How to win a Chinese NLP competition: throw every model at it
A 2017 competition-winning repo that ensembles CNNs, LSTMs, RCNNs, and even FastText to classify Zhihu questions.

What it does This is the first-place solution from the 2017 Zhihu Machine Learning Challenge (963 teams). It classifies Chinese questions into topics using a battery of neural text models, then ensembles their predictions. The README is essentially a training manual: data preprocessing scripts, exact shell commands for each model variant, and a scoreboard showing what each architecture achieved.
The interesting bit
The winning insight isn’t architectural novelty—it’s systematic brute force.

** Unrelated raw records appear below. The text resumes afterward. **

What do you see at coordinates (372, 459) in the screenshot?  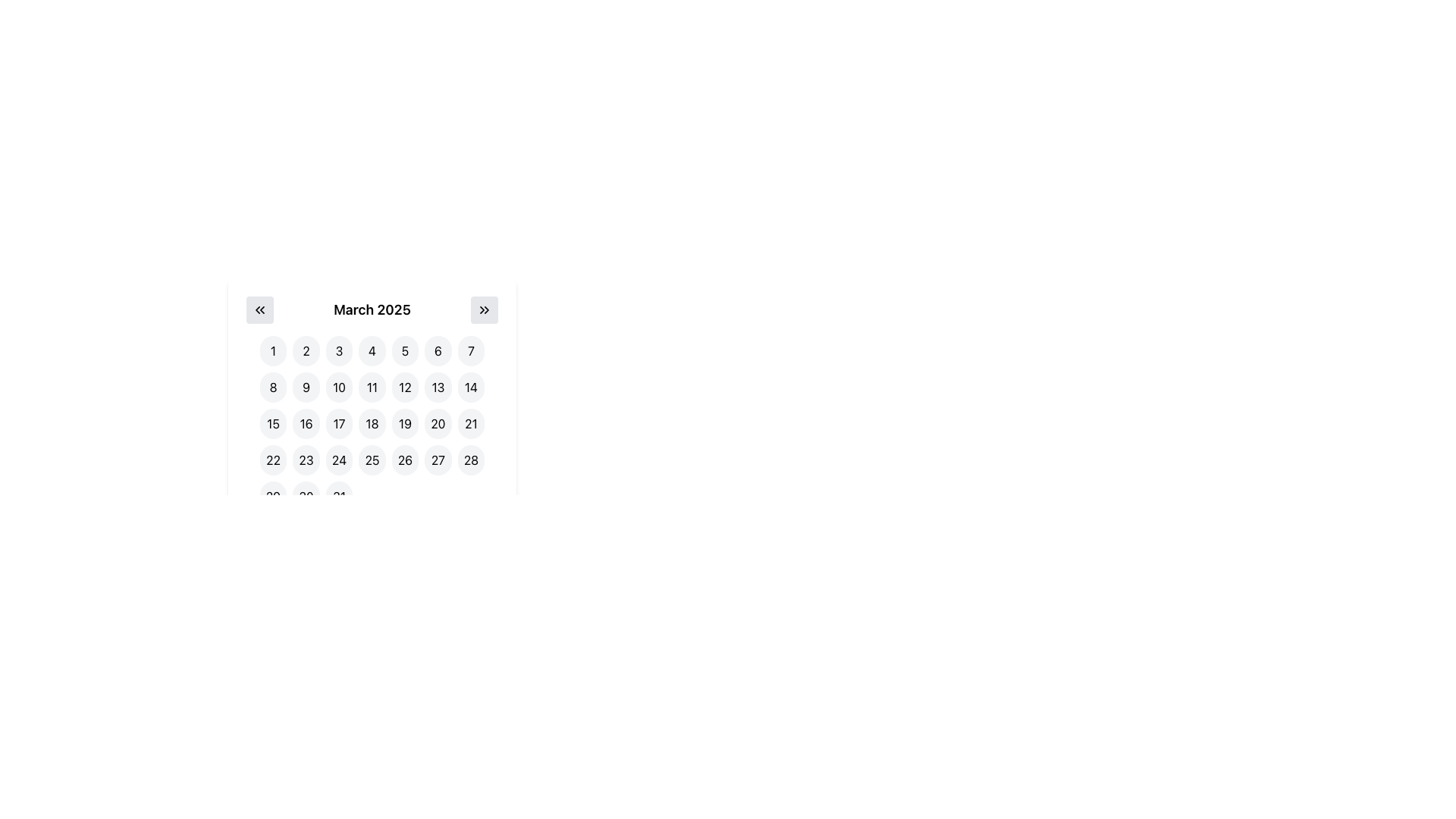 I see `the button representing the selectable date in the calendar interface located in the fifth column of the fourth row` at bounding box center [372, 459].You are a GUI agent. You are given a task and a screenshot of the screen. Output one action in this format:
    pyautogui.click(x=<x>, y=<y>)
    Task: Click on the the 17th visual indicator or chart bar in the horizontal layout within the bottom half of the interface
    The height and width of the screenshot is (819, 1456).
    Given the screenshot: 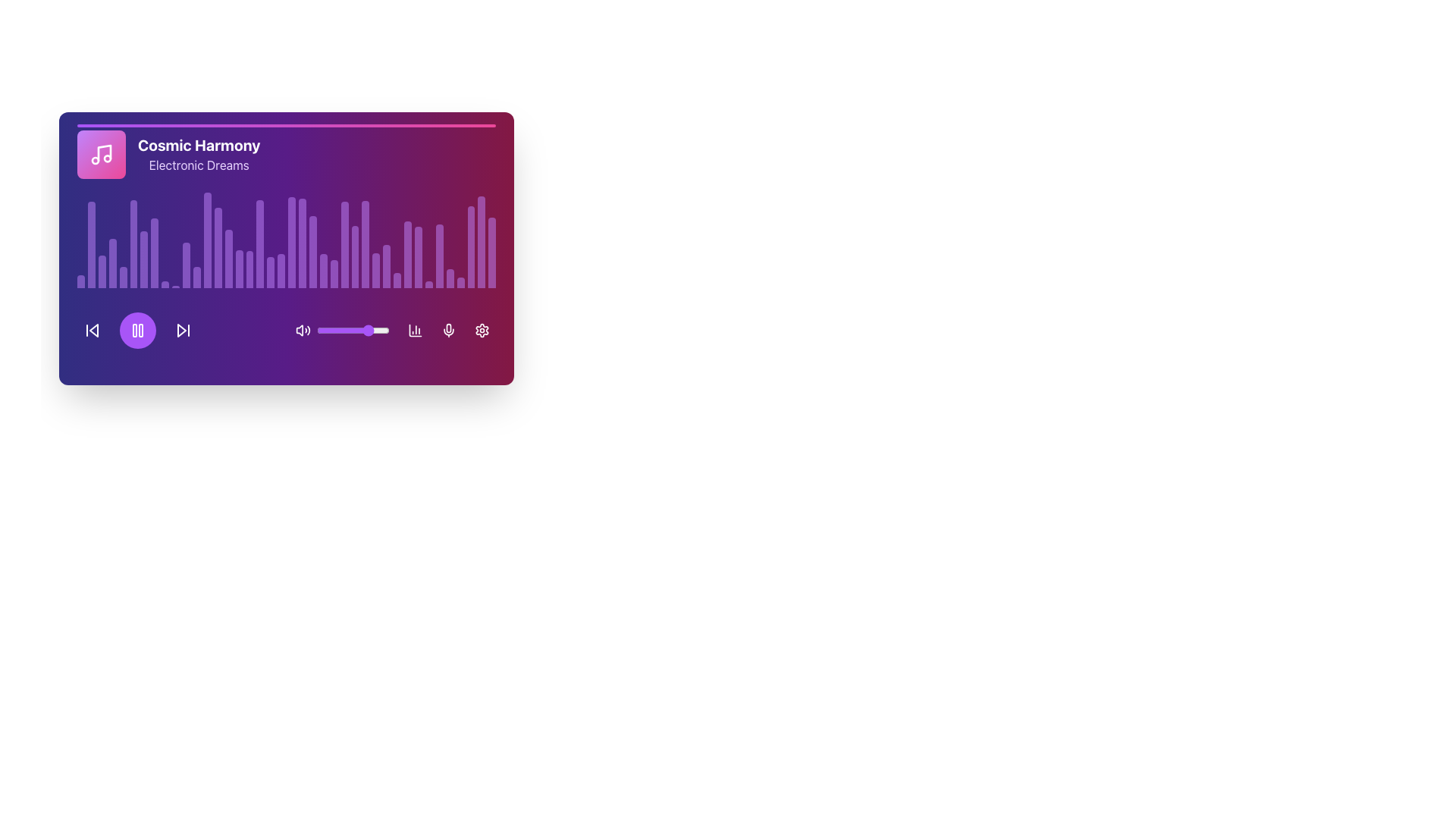 What is the action you would take?
    pyautogui.click(x=249, y=268)
    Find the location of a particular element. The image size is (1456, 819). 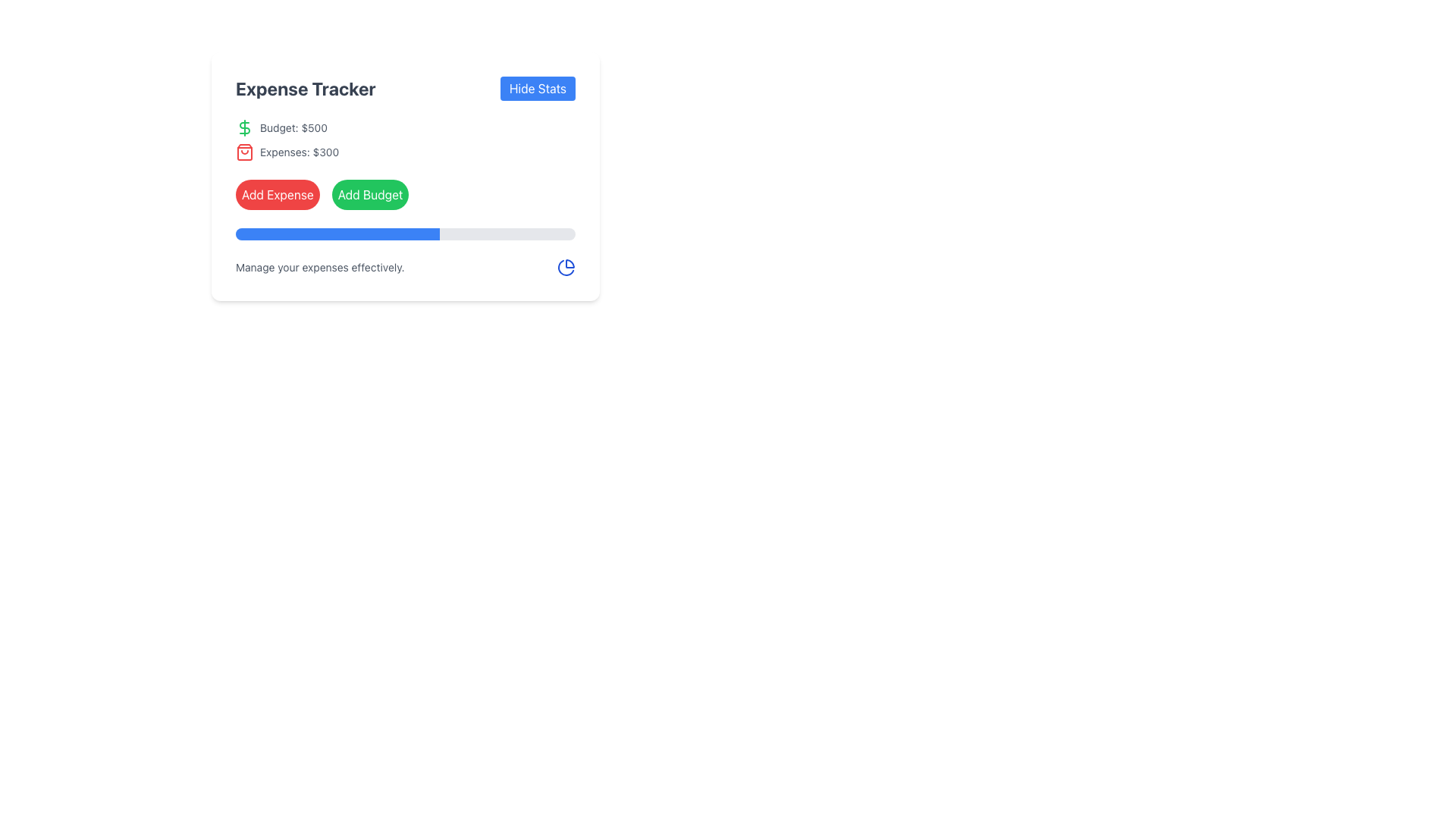

the pie chart icon located to the far right of the section containing the text 'Manage your expenses effectively.' is located at coordinates (566, 267).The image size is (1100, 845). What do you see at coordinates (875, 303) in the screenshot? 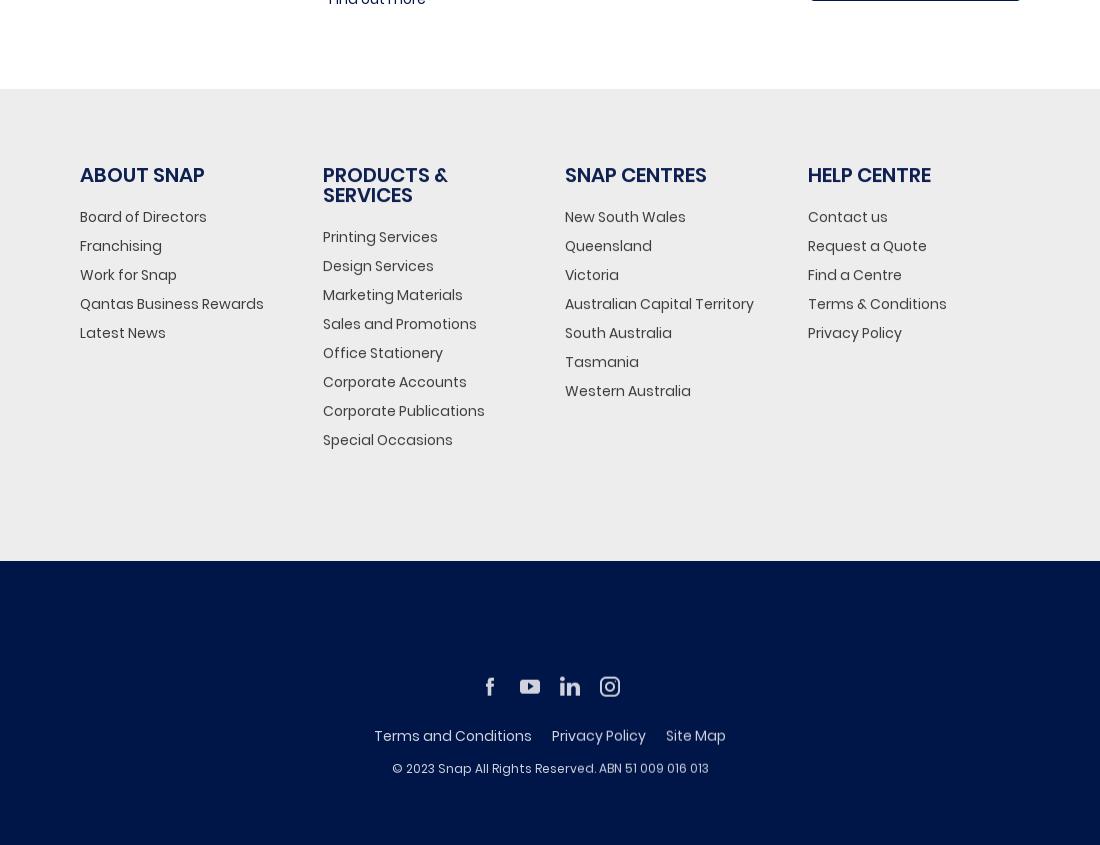
I see `'Terms & Conditions'` at bounding box center [875, 303].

The authors trained separate word-level and character-level versions of every model, tried data augmentation for each, and ensembled the survivors to push from ~0.41 to 0.433. They even include a del/ directory of failed methods, which is more honest than most competition write-ups.
Key highlights
- Five model families: CNN, LSTM, RCNN, Inception-style CNN, and FastText
- Both word and character embeddings, with augmentation toggles
- Published score table: LSTM_word_aug hits 0.41368, ensemble reaches 0.433
- Preprocessing requires >32GB RAM and uses
tf.contrib.kerasdespite being a PyTorch project - Pretrained models hosted on Baidu Pan (password: tayb)
Caveats
- Python 2 and PyTorch 0.x era; setup instructions mention CUDA without specifying version
- Data paths are hardcoded (“modify the data path in the related file”)
- Pretrained weights live on Baidu Pan with no mirror; reproducibility depends on Chinese cloud storage
Verdict Worth studying if you’re building an ensemble pipeline or working on legacy Chinese NLP benchmarks. Skip it if you need modern PyTorch, clean abstractions, or a library you can pip install—this is glue code that happened to win.